Признать себя больным — первое условие выздоровления. Затем — покаяние во вредности своей деятельности. Но выпускают все же не врачи, а суд. Суд может постановить, что больной нуждается в дальнейшем лечении.
По сути диагноз ставит КГБ, КГБ назначает лечение (моей жене говорили в КГБ, что если будет вести себя тише, то мне будут давать меньшие дозы) и КГБ вылечивает.
В последние месяцы моего пребывания в психушке отношение медперсонала изменилось к лучшему, меньше было издевок.
— Хотели ли бы вы выйти сейчас? Кем бы вы хотели работать?
— Кем угодно.
— А не хотели бы вы уехать за границу?
— Нет. Но если б пришлось выбирать между психушкой и заграницей, то предпочел бы выехать.
Я уже знал, что Таня добивается выезда, но не верил в эту возможность. Хотел от них добиться, чтобы выпустили на волю.
Жизни на Западе я себе не представлял. Как математик я дисквалифицирован. Имеют ли там какую-либо ценность мои работы по игре? Приспособимся ли мы к новым условиям жизни, темпам, ценностям? Все лучшее и все худшее, что я знал о Западе, всплывало в голове. На этом пыталась спекулировать Бочковская. со всей своей изощренностью Эльзы Кох. Но когда я прямо спросил, не выпишут ли сейчас, она заявила, что я еще не вылечен.
Не прошло и полумесяца, как меня вызвали к начальнику психтюрьмы. Там сидела Каткова, начальник медчасти, и начальник тюрьмы Бабенко. Они огорчённо сообщили, что вся моя верхняя одежда пришла в негодность и они за больничные деньги купили мне брюки и рубашку. Брюки оказались малы. Побежали покупать новые. Снова малы. Купили третьи. От галстука я отказался — хотят в Европу выпустить европейцем. (Однако всю эту бутафорию сложили в чемодан, тоже купленный тюрьмой.)
На стол подали роскошный мясный суп. Я обрадовался, что не спрятал за щеку список шестидесяти политзаключенных, который составляли с большим трудом месяцами. Суп подвел бы меня.
Я похвалил суп.
— А разве вам не каждый день дают такую порцию мяса и фрикаделек?

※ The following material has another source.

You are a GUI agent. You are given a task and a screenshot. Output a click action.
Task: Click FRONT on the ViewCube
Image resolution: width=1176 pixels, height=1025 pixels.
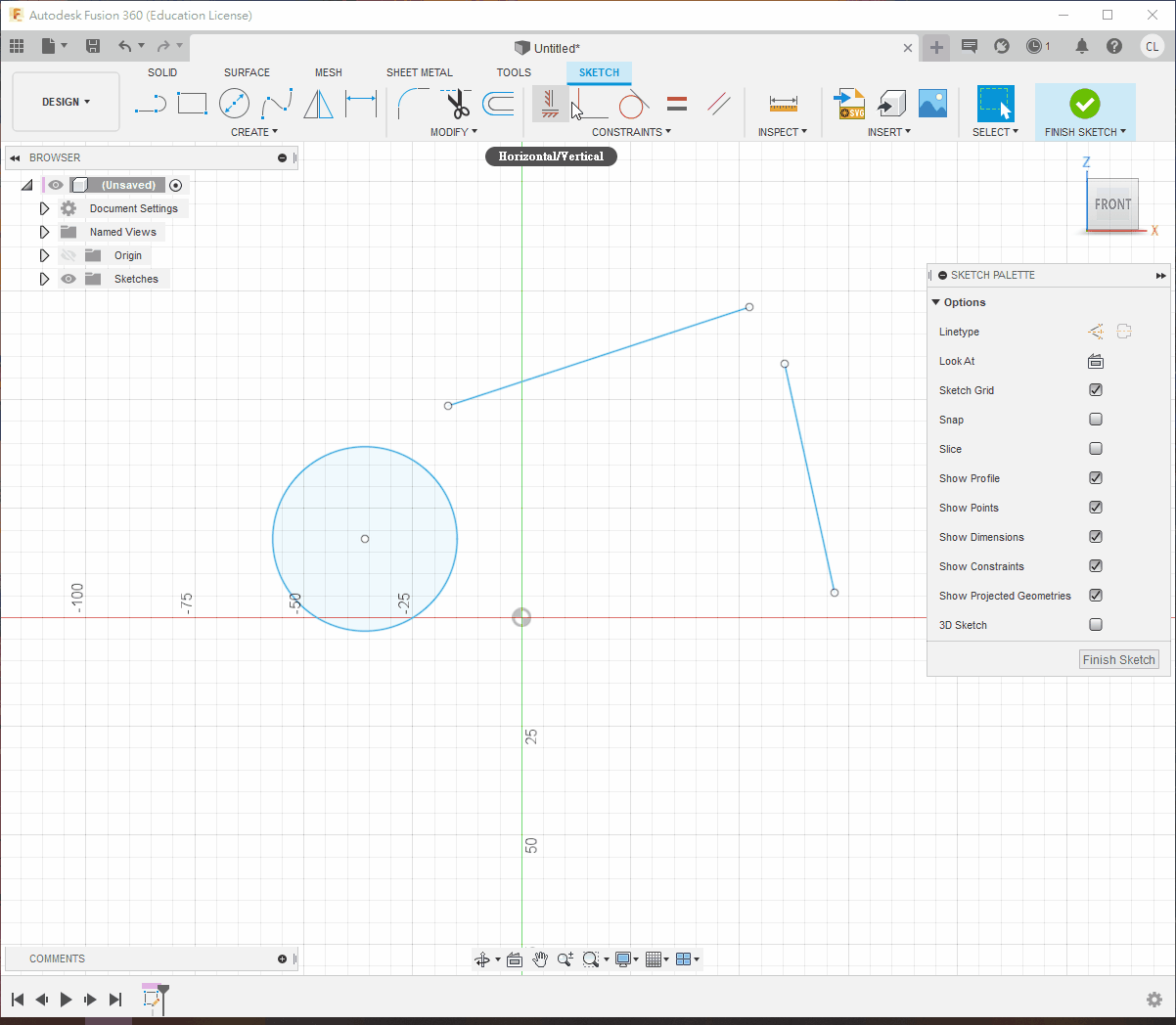click(1112, 204)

— По дороге сжирается поварами.
— Леонид Иванович! А вы знаете, куда вы едете?
— Надеюсь, в Киев, попрощаться с родными.
— Нет. Вы едете туда, куда ваша жена взяла визу. (Язык у них не поворачивался произнести это гнусное слово «Израиль».)
— На станцию Чоп? В Израиль?
— Да.
Посадили в самолет, но он почему-то приземлился в Мукачево. Там мне позволили в сопровождении товарищей в штатском походить по городу, прощаясь с Украиной.
В Мукачево продержали целый день: сокращали время прощания с матерью и сестрой. В Чоп приехали за час до отхода поезда. Какой-то тип настойчиво фотографировал счастливую встречу семьи.
Как в тумане, прошло прощание с мамой, с Адой, встреча с женой и детьми. Ощущал себя чурбаном, захлестнутым противоречивыми чувствами.